● **Action item**:
Which lines in the data below contain the word "computer"? Pull each of them out.

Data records
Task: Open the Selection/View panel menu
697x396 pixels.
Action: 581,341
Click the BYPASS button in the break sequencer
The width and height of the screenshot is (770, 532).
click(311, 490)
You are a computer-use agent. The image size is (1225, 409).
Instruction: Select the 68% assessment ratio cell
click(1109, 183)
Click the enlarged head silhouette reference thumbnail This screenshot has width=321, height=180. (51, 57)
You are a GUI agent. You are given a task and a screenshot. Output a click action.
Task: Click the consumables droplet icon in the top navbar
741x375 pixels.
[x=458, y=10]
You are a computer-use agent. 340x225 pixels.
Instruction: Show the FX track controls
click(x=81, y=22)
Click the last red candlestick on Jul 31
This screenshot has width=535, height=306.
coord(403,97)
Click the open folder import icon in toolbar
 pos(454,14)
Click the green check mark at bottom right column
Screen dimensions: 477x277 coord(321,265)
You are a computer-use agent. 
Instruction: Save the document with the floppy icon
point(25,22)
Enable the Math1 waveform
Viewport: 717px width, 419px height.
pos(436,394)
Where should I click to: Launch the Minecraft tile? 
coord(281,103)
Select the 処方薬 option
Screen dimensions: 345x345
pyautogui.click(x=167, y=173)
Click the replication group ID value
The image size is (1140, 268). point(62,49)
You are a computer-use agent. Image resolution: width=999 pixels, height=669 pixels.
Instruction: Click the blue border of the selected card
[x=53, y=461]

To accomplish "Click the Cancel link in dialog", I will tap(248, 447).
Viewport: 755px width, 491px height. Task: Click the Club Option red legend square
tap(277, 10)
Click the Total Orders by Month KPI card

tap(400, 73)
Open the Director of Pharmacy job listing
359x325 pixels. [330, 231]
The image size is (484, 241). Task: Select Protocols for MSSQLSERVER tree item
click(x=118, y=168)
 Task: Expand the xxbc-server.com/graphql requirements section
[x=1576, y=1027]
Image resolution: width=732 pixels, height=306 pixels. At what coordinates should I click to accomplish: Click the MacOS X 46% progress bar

● **Solution to the exercise**:
You are a computer-use agent. The image size is (1225, 409).
You are a computer-use agent. 340x225 pixels.
You are a computer-use agent. 
You are a computer-use agent. Image resolution: width=999 pixels, height=669 pixels.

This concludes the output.